PorErik Silva23 de fevereiro de 2026
A Força Especial de Combate ao Narcotráfico prendeu um brasileiro foragido da Justiça do Brasil armado, na noite de 20 de fevereiro de 2026, em Villa Montes, no sul da Bolívia. A ação ocorreu durante patrulhamento preventivo da UMOPAR, em pontos estratégicos do município localizado na província Gran Chaco, no departamento de Tarija.

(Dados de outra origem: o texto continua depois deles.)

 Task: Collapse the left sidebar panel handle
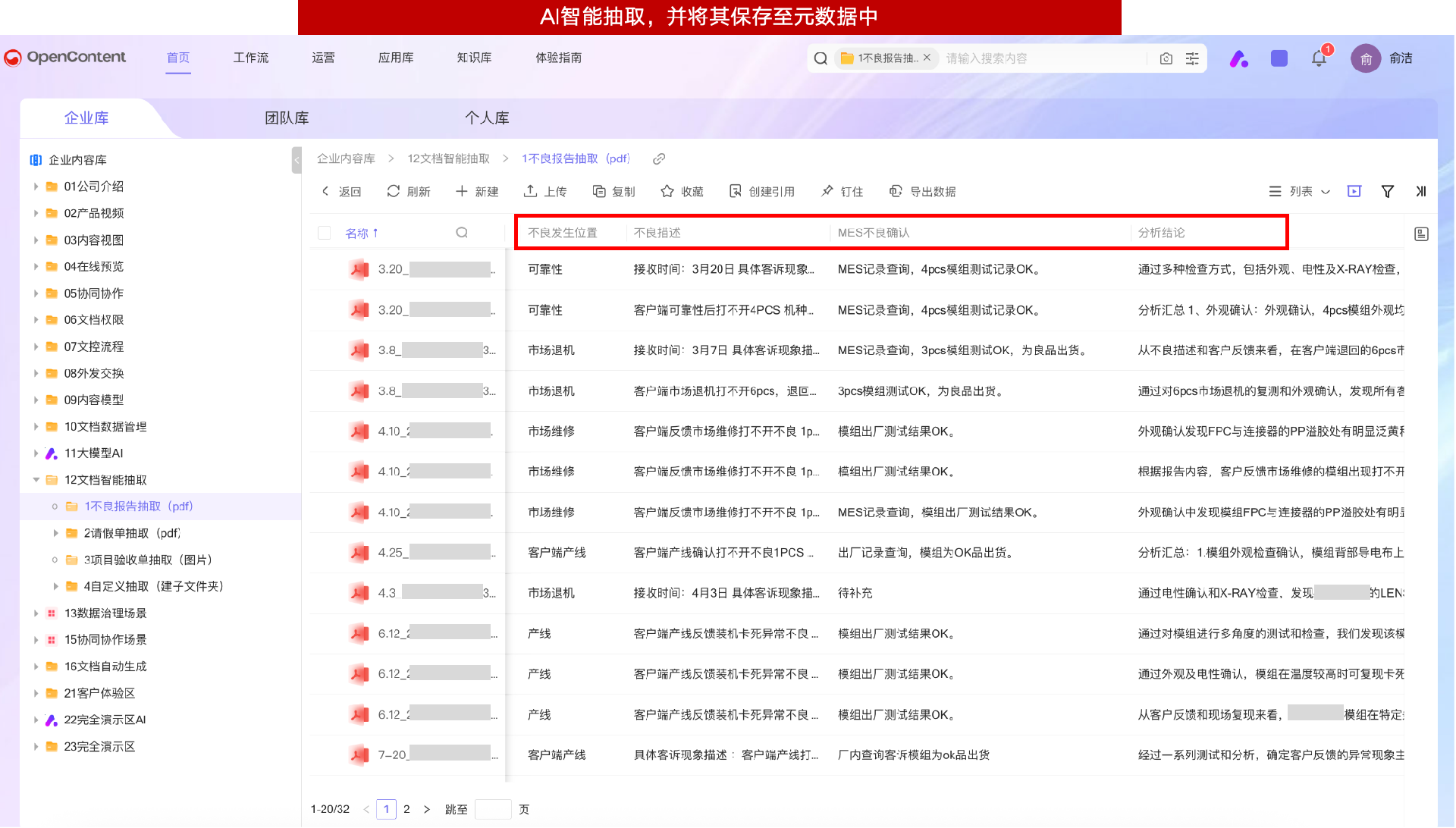pyautogui.click(x=297, y=160)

O comandante da UMOPAR Sul no Chaco, capitão Gerry Maita Córdova, disse ao Noticias El Chaqueñito que os policiais localizaram uma motocicleta estacionada em uma área arborizada e com baixa iluminação. O veículo tinha dois ocupantes. Segundo a autoridade, o casal demonstrou nervosismo e tentou deixar o local ao perceber a aproximação da equipe policial, o que motivou a abordagem.

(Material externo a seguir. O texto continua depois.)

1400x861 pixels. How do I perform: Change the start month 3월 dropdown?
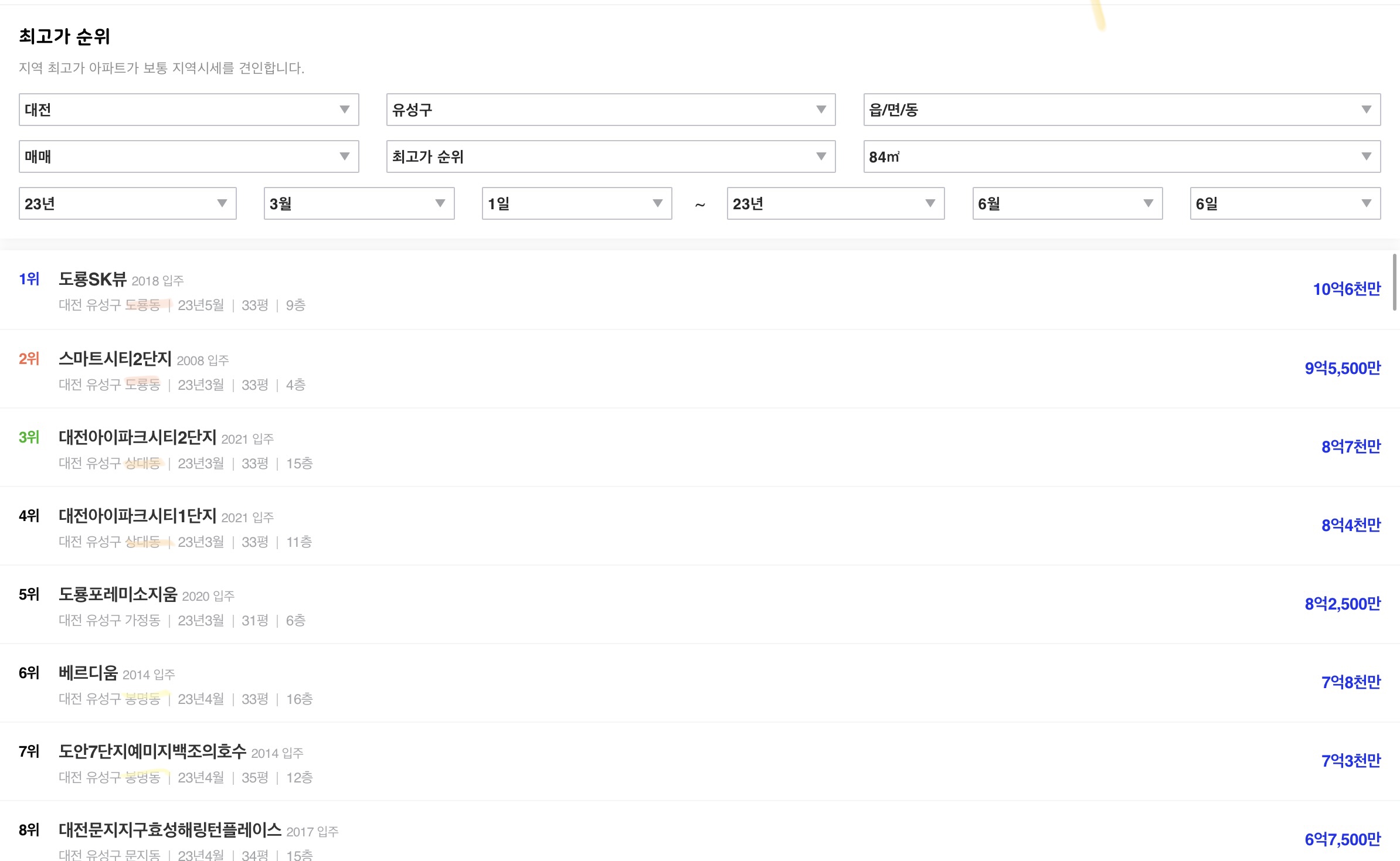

Durante a revista, a polícia encontrou com o brasileiro, de 35 anos, uma pistola calibre .380, com carregador e 12 munições intactas. O homem não apresentou qualquer documentação para porte da arma. Diante do risco, os policiais fizeram o desarmamento imediato e conduziram o suspeito e a acompanhante, uma mulher de 26 anos, para custódia.
Após a detenção, o Departamento de Inteligência da FELCN realizou checagem migratória e de antecedentes internacionais. O homem foi identificado como Diego Clonc de Lima, nascido em 20 de fevereiro de 1991, em Ribeirão Preto, São Paulo. Conforme a verificação, ele possui mandado de recaptura ativo expedido pelo Tribunal Segundo Penal do Paraná.
Segundo informações repassadas pelas autoridades brasileiras, o suspeito cumpria pena em regime semiaberto pelo crime de roubo e estava autorizado a trabalhar fora do presídio. O descumprimento das condições impostas levou à emissão da ordem de recaptura.
A polícia boliviana informou que o brasileiro não tem antecedentes criminais registrados na Bolívia. Ele teria entrado no país em 2 de janeiro de 2025 e passou a residir em Villa Montes, onde declarou atuar como tatuador. O caso também foi comunicado à Força Especial de Combate ao Crime e ao Ministério Público.
De acordo com o comandante da UMOPAR, o preso será apresentado a um juiz cautelar nas próximas horas para definição da situação legal pelo crime de posse ilegal de arma de fogo. Após essa etapa, serão adotados os procedimentos de cooperação internacional para tratar da saída do brasileiro do território boliviano.